Permutation of n Things Taking r at a Time, Each May Be Repeated Any Number of Times (n^r)

Permutations and combinations are fundamental concepts in combinatorial mathematics. They help us count the number of ways in which a set of objects can be arranged or selected. When it comes to permutations, we are interested in the arrangement of objects where the order matters.

Understanding Permutations with Repetition

When we talk about the permutation of n things taken r at a time with repetition, we mean that we are selecting r objects from a set of n distinct objects, and each object can be chosen more than once. This is different from permutations without repetition, where each object can only be selected once.

Formula

The formula for the number of permutations of n things taken r at a time with repetition is given by:

$$ P(n, r) = n^r $$

This formula is derived from the fact that for each of the r positions, there are n choices since repetition is allowed. Therefore, for r positions, there are $n \times n \times \ldots \times n$ (r times) ways to fill the positions, which is $n^r$.

Table of Differences

Aspect	Permutations without Repetition	Permutations with Repetition
Formula	$P(n, r) = \frac{n!}{(n-r)!}$	$P(n, r) = n^r$
Repetition	Not allowed	Allowed
Order	Matters	Matters
Example	Arranging 3 out of 5 books on a shelf	Choosing 3 ice cream scoops from 5 flavors, allowing duplicates

Examples

Example 1: Ice Cream Scoops

Suppose an ice cream shop offers 5 different flavors of ice cream, and you want to order a cone with 3 scoops. You can choose the same flavor more than once. How many different combinations can you have?

Using the formula for permutations with repetition:

$$ P(5, 3) = 5^3 = 125 $$

There are 125 different ways to arrange your ice cream scoops.

Example 2: Lock Combination

Imagine a lock that uses a 4-digit code, where each digit can range from 0 to 9. How many different combinations can the lock have?

Here, n = 10 (digits from 0 to 9) and r = 4 (four positions for the digits).

$$ P(10, 4) = 10^4 = 10,000 $$

The lock can have 10,000 different combinations.

In-Depth Explanation

To understand the concept of permutations with repetition more deeply, let's consider a scenario where we have a set of n distinct objects, and we want to arrange r of them in a sequence where repetition is allowed.

For the first position, we have n choices since we can pick any of the n objects.

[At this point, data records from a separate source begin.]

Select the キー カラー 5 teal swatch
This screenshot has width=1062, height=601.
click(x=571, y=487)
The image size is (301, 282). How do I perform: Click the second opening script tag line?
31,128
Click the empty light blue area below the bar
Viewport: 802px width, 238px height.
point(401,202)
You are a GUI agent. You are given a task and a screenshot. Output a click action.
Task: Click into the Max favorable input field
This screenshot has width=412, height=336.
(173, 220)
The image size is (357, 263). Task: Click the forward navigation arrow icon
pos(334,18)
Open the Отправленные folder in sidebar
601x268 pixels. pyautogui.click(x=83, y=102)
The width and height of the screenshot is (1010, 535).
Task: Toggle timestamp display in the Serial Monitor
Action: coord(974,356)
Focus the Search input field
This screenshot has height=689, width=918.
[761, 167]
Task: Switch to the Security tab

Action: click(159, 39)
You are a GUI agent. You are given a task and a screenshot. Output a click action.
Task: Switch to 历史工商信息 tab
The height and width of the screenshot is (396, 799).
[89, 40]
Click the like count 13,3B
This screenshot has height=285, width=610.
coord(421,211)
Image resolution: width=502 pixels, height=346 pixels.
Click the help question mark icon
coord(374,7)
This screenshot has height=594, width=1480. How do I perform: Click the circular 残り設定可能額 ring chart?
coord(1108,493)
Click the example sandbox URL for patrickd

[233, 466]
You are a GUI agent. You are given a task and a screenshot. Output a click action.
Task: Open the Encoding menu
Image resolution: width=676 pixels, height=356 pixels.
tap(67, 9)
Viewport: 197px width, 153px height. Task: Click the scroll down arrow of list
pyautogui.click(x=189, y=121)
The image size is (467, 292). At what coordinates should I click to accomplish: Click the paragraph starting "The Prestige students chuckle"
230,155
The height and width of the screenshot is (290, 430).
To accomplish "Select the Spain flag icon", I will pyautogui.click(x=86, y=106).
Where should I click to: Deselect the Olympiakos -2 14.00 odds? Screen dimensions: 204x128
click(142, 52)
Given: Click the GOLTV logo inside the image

For the second position, we still have n choices because we are allowed to repeat the objects. This pattern continues for all r positions.

If we were to visualize this, it would look like a tree where each branch represents a choice of an object, and each level of the tree represents a position in the sequence. The total number of ways to arrange the objects is the number of unique paths from the root of the tree to the leaves, which is $n^r$.

Practice Problems

1. A password consists of 6 characters, each of which can be a lowercase letter (26 possibilities) or a digit (10 possibilities). How many different passwords are possible if characters can be repeated?

2. A car license plate consists of 3 letters followed by 3 digits. How many different license plates can be made if letters and digits can be repeated?

Solutions to Practice Problems

1. For the password, each character can be one of 36 possibilities (26 letters + 10 digits). Since there are 6 characters and repetition is allowed:

$$ P(36, 6) = 36^6 $$

1. For the license plate, the first 3 characters (letters) have 26 possibilities each, and the last 3 characters (digits) have 10 possibilities each. Since repetition is allowed:

$$ P(26, 3) \times P(10, 3) = 26^3 \times 10^3 $$

Understanding permutations with repetition is crucial for solving many real-world problems where the order of selection matters, and items can be chosen multiple times. Remember that the key difference between permutations with and without repetition is whether the same item can be selected more than once for a given arrangement.